[Records from a dataset]
==*==
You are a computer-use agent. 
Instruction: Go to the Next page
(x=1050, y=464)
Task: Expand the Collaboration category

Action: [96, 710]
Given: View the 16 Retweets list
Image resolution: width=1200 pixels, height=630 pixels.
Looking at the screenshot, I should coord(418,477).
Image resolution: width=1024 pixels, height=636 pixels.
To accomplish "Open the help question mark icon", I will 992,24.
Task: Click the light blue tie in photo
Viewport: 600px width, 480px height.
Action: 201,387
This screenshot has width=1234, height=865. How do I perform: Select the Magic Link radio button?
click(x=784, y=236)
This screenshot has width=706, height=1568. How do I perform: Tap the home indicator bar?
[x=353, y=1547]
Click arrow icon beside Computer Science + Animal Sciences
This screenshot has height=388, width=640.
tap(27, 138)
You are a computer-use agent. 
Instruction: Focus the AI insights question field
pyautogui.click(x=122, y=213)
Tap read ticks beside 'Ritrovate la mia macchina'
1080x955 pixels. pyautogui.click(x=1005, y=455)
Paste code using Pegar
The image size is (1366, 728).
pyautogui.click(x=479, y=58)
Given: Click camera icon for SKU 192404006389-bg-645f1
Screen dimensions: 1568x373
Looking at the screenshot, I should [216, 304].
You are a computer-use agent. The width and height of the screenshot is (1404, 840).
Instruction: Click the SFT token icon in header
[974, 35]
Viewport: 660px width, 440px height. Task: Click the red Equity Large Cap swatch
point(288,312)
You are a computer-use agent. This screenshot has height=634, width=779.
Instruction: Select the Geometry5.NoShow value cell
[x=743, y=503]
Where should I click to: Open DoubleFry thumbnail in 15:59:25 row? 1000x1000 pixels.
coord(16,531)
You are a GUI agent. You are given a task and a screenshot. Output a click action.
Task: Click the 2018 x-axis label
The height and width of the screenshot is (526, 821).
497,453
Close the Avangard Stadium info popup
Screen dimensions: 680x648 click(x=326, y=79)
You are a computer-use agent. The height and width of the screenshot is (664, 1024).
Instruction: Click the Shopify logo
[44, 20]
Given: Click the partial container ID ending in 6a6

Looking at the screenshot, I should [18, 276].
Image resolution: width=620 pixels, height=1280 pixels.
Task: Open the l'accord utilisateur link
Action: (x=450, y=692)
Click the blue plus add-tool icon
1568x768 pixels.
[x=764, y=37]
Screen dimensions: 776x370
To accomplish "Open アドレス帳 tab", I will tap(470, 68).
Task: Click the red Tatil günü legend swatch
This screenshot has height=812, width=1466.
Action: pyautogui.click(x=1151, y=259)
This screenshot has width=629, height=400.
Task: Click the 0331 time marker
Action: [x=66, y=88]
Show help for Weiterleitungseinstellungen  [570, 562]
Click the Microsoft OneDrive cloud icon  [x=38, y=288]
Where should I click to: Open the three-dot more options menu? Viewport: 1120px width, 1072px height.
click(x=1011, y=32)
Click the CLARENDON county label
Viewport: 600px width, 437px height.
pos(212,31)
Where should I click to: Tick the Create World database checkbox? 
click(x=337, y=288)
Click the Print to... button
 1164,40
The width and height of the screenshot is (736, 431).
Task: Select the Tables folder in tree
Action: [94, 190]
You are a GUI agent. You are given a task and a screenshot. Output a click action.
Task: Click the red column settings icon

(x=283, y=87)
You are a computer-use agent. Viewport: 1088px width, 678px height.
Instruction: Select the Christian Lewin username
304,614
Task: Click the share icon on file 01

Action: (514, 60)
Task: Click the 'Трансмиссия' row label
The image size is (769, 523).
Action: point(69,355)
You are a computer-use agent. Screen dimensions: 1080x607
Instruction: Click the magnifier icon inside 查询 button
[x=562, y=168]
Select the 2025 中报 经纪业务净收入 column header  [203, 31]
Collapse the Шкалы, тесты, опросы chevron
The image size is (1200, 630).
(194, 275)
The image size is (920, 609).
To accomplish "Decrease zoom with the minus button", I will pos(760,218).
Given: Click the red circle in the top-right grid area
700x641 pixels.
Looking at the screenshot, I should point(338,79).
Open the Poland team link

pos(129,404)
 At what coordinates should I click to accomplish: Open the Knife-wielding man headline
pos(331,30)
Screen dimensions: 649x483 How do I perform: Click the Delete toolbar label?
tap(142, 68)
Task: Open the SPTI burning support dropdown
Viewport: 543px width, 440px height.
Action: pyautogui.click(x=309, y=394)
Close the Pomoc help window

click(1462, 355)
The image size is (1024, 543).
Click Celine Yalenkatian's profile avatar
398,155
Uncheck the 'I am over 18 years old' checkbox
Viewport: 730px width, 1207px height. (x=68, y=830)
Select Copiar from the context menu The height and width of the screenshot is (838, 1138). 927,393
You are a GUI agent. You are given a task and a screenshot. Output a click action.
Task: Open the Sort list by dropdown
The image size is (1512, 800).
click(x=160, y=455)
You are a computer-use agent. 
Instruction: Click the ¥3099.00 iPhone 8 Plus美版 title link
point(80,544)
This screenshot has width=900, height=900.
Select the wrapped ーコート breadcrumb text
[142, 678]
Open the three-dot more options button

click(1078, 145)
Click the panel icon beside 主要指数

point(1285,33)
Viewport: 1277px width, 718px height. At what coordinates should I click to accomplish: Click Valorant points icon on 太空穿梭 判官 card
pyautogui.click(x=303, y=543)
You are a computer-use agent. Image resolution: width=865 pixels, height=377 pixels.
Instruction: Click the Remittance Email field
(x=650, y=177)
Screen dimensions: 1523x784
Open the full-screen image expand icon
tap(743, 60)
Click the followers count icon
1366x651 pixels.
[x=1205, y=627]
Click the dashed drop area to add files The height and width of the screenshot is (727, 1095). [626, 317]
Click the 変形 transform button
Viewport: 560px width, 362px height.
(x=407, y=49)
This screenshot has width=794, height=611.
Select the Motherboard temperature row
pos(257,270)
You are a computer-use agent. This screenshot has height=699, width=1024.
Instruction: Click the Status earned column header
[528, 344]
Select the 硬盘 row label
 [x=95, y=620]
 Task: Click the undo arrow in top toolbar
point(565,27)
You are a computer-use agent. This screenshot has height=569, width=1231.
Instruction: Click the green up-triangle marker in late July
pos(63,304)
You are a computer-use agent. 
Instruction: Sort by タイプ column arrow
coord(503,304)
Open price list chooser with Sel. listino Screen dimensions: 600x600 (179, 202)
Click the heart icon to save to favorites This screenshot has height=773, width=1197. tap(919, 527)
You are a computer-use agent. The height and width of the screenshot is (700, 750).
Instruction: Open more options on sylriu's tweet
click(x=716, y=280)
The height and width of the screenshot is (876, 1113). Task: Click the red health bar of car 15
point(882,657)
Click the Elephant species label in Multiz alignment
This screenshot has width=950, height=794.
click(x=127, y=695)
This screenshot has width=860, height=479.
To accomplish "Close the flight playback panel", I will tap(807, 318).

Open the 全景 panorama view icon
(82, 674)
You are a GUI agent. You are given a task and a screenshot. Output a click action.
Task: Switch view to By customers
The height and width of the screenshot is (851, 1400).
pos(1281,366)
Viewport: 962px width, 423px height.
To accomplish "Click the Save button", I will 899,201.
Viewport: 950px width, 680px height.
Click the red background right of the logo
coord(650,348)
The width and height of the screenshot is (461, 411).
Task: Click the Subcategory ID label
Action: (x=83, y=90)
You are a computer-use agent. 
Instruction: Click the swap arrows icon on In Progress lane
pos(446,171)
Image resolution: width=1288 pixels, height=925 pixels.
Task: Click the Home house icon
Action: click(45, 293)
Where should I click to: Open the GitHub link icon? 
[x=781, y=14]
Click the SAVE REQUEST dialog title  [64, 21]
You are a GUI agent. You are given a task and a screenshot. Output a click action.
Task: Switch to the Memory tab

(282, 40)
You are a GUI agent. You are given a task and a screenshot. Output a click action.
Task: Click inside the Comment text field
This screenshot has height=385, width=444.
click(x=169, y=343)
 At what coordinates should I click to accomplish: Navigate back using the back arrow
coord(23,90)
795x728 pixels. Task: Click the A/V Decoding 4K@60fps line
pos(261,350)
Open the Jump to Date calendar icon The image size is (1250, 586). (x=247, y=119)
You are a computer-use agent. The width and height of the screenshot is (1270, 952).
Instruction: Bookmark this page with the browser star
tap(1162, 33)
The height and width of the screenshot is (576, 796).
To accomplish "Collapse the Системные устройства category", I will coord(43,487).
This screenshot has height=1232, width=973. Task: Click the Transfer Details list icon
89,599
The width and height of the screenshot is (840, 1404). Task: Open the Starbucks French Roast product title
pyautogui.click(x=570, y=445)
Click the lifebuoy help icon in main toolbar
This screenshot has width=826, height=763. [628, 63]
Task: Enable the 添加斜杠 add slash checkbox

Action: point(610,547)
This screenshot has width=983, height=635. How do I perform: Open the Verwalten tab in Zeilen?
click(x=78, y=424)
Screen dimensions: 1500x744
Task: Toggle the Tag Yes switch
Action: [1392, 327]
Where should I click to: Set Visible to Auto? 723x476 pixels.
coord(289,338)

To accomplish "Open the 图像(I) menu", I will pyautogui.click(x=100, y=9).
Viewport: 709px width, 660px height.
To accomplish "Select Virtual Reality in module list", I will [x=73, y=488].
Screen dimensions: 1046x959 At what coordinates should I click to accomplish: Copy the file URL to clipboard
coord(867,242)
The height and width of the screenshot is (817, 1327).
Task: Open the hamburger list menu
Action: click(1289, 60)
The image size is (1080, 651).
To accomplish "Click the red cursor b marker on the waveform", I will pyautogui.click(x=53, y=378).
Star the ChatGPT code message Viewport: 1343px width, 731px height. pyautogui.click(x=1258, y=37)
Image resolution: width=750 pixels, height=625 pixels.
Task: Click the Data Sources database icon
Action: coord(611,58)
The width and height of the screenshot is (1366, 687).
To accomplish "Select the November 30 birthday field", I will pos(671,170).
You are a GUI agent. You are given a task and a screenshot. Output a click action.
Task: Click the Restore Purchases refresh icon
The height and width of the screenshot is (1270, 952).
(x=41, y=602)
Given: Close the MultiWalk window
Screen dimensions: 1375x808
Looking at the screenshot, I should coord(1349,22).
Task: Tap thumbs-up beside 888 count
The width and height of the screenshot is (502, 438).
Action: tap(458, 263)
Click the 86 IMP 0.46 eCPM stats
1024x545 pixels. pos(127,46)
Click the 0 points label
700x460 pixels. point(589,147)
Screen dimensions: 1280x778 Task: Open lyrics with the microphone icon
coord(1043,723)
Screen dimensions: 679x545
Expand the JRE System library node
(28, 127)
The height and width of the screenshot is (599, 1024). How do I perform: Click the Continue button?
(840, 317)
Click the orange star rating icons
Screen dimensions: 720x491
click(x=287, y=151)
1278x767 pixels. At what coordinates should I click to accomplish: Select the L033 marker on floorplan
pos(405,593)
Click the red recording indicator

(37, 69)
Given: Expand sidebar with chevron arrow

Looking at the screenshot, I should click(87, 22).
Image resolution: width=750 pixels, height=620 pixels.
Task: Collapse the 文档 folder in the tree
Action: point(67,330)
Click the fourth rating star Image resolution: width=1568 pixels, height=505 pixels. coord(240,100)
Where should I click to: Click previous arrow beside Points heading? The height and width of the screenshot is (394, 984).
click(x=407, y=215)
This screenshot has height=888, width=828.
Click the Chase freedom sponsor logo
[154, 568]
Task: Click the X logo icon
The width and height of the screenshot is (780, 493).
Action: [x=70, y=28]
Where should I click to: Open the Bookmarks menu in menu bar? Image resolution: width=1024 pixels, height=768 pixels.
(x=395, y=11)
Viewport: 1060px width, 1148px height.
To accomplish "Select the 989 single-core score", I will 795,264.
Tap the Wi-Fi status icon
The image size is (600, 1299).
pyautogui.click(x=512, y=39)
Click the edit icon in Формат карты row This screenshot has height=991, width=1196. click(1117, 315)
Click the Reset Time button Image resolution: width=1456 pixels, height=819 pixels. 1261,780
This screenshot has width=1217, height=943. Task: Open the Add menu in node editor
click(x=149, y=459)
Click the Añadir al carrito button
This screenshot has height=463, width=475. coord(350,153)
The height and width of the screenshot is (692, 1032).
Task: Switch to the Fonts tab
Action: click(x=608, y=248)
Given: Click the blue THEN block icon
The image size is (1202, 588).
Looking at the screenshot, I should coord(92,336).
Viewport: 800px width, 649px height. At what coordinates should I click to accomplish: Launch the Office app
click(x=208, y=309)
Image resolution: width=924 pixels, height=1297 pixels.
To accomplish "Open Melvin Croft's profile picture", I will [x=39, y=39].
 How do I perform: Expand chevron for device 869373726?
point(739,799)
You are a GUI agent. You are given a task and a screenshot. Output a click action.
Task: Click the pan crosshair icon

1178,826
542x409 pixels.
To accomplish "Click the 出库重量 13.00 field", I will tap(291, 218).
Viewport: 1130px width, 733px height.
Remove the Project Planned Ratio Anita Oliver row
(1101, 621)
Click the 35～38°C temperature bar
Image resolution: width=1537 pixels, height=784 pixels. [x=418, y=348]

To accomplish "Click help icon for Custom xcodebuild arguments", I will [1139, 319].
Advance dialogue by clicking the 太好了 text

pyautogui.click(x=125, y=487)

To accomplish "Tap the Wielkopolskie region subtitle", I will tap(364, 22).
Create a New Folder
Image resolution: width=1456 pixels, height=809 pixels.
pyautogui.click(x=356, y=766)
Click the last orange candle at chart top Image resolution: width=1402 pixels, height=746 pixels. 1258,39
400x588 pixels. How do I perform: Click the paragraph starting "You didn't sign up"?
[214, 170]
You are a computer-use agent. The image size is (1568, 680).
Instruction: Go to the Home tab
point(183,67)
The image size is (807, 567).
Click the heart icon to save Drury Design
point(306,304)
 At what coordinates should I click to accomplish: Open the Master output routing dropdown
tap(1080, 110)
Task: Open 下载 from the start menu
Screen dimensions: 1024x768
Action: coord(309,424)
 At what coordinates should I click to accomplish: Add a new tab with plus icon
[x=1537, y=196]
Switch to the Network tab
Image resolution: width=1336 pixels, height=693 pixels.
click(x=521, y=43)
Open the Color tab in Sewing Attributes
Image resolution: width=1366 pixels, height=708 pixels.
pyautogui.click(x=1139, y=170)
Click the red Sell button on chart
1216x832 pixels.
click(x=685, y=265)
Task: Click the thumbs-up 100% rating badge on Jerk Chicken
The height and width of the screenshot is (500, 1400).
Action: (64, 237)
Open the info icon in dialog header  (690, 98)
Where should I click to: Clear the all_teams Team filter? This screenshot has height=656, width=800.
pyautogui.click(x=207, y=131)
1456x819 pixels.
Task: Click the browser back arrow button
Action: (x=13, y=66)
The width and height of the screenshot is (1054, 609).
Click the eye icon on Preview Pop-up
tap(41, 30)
==*==
EXERCISE PROMPT: From the records above, count the lines in which the string "blue" is found, and answer with the number alone.

RESPONSE FOR THIS EXERCISE: 3